Collected data entries:
[Start of Attachment]

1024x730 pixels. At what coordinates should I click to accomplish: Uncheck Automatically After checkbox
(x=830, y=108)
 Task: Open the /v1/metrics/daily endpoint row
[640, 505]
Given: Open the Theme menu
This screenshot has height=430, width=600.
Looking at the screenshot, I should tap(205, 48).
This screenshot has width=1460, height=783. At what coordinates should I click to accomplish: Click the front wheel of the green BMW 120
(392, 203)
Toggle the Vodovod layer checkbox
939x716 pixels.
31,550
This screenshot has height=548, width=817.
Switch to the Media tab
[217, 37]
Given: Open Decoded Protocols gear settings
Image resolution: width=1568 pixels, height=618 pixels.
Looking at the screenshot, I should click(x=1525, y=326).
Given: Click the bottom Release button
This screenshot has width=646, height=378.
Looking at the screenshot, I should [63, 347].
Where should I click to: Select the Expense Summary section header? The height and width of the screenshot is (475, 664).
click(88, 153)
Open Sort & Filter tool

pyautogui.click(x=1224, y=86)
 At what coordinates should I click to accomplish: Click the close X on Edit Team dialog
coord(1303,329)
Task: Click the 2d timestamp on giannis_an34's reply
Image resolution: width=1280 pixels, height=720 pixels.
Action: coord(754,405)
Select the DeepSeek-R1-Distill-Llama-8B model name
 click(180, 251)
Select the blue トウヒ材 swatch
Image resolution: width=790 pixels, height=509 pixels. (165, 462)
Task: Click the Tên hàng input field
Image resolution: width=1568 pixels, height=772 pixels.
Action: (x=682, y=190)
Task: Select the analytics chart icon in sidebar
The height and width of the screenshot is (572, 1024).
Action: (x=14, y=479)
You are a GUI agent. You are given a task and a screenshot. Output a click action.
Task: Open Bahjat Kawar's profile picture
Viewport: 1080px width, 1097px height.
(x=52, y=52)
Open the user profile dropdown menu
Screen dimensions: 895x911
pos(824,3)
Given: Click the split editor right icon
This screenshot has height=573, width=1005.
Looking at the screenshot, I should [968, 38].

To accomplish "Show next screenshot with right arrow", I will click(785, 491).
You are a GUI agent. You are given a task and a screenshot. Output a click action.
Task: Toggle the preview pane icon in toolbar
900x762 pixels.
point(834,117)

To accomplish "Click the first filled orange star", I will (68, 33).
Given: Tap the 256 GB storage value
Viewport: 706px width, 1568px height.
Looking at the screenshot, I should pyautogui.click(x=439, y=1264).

[End of Attachment]

REQUIRED WORK: Filter the data down to the lines that contain the string "icon", and copy them.

WRITTEN REPLY:
Task: Select the analytics chart icon in sidebar
Given: Click the split editor right icon
Task: Toggle the preview pane icon in toolbar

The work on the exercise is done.